Indeed, even some Republicans quickly threw the idea of a higher retirement age by the wayside.
“A horrible idea. Totally opposed to this,” said Sen. Josh Hawley (R-Mo.). The hill. “Republicans are so stupid. If they want to go to working people and say, ‘Congratulations, you’ve been paying your whole life – payroll taxes – and now we’re going to take some of that away from you, we’re going to make you work even longer than we had said before, ‘I just think that’s the stupidest thing I’ve ever heard.”
Look, I get it. It’s 2024 and the only thing that matters is the electoral college scoreboard.
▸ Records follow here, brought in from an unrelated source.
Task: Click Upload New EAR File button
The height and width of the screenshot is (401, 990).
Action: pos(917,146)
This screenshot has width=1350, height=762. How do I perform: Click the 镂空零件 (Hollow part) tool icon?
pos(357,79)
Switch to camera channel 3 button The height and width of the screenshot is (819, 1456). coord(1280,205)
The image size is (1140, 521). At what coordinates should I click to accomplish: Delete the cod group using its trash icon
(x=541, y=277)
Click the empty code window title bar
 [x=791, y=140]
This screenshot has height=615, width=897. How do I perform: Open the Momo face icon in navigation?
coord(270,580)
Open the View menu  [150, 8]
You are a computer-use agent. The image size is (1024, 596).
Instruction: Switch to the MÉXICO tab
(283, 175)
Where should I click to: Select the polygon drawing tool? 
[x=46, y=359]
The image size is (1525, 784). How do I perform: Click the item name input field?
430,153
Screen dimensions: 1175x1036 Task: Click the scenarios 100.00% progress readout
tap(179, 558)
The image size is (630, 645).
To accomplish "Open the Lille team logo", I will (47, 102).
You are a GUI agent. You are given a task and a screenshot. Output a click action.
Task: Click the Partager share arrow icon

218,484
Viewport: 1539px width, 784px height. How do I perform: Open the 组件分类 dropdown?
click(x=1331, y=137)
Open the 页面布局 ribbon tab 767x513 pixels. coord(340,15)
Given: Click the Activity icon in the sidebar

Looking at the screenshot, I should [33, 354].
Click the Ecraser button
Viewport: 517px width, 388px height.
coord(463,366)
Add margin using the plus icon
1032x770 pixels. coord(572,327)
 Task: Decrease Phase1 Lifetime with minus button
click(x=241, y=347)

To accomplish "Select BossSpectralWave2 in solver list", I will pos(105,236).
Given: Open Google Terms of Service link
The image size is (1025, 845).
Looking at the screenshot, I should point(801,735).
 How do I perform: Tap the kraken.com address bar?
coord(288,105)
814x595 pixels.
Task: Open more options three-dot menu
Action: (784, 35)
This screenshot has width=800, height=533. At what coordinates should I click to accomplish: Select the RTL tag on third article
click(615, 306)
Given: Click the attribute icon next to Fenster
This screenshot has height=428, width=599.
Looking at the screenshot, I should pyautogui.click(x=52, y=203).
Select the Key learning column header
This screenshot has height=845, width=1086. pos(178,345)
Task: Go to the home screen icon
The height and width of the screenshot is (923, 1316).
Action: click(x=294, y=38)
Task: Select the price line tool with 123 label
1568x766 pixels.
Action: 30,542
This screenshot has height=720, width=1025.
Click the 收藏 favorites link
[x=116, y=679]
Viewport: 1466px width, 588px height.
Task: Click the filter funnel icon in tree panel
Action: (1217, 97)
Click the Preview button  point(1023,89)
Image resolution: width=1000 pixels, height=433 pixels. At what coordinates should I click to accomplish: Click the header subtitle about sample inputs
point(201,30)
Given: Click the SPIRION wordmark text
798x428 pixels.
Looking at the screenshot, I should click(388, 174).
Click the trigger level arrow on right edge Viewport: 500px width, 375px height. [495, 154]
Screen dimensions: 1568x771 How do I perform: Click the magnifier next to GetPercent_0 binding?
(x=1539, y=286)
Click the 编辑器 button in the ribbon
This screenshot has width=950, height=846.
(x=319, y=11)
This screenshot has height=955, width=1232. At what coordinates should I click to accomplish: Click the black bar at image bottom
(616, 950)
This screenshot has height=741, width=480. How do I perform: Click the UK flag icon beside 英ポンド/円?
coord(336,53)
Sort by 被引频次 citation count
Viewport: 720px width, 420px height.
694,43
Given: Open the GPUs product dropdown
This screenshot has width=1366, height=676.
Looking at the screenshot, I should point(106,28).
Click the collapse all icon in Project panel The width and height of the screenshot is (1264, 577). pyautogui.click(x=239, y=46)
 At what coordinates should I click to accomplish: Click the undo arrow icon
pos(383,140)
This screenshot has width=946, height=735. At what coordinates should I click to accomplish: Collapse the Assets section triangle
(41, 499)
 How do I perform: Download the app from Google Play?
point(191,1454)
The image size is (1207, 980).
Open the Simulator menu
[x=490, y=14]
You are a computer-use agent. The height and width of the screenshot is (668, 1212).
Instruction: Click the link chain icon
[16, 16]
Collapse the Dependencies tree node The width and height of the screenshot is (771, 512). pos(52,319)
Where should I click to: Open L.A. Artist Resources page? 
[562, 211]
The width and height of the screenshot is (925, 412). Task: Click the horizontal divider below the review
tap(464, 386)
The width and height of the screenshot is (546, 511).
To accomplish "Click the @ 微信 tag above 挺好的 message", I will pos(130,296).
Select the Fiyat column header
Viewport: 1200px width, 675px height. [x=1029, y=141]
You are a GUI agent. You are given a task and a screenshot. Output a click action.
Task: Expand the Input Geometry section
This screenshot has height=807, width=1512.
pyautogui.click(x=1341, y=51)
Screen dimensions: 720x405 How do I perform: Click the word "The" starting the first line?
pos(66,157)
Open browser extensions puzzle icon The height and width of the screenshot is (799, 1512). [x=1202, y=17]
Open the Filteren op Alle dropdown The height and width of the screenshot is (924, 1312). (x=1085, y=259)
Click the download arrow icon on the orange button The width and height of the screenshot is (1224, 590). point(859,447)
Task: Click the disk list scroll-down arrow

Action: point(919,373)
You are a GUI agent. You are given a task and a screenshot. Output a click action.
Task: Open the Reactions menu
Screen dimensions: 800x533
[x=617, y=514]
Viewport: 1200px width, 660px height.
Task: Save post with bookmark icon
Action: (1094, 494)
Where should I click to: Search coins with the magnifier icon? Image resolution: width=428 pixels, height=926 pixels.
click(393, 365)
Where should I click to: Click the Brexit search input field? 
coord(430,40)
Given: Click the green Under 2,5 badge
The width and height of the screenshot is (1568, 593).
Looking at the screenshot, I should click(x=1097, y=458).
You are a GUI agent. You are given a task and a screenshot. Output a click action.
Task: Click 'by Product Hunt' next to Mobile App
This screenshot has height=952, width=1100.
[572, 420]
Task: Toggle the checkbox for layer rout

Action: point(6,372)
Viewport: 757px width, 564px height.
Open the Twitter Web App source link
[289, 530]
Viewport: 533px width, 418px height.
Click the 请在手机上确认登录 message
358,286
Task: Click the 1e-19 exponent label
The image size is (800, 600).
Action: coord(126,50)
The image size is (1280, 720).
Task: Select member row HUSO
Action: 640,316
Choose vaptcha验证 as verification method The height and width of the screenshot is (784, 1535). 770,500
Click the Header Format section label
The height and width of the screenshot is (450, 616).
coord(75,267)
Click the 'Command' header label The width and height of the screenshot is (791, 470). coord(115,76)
But following polls and not looking beyond the next election is how politicians have wasted three decades that could have been used to make changes that would avoid the insolvency of Social Security, which the program has been warning about since the mid-1990s. ’90.
It’s important to keep in mind that if you’re interested in maintaining Social Security as a functioning program, the real threat comes not from proposed changes but from doing nothing. Administrators who oversee Social Security estimate that benefits will be cut by 23% starting in 2033, with further cuts needed in future years unless politicians make changes to the program’s core calculations.
“Virtually every serious person who works on Social Security policy knows that the eligibility age will eventually have to rise,” said Brian Riedl, a senior fellow at the Manhattan Institute and an expert on the broken bills that are pushing America’s entitlement programs into a tailspin. deadly spiral. Reason. “That said, partisan reform projects only attract partisan demagogy and poison the well of reform.”
All in all, raising the retirement age by just two years is a rather tepid reform, one that should probably be resisted because it didn’t go far enough, and one that certainly won’t solve Social Security’s problems on its own.
A more ambitious proposal would eliminate Social Security entirely, allow younger workers to manage their own retirement planning through private investments and implement a federal safety net program to keep older Americans from falling into poverty. After facing decades of uncertainty about whether they will be able to receive Social Security benefits, Americans should be pleased to see the policy removed from their retirement planning and to be able to manage their assets.
But if a modest and obvious reform is met with a whine of partisan demagogy as Democrats try to claim an electoral advantage and that sends populist Republicans running away from their party’s plans? That says more about the current state of tax policy than anything you might actually find in the GOP proposal.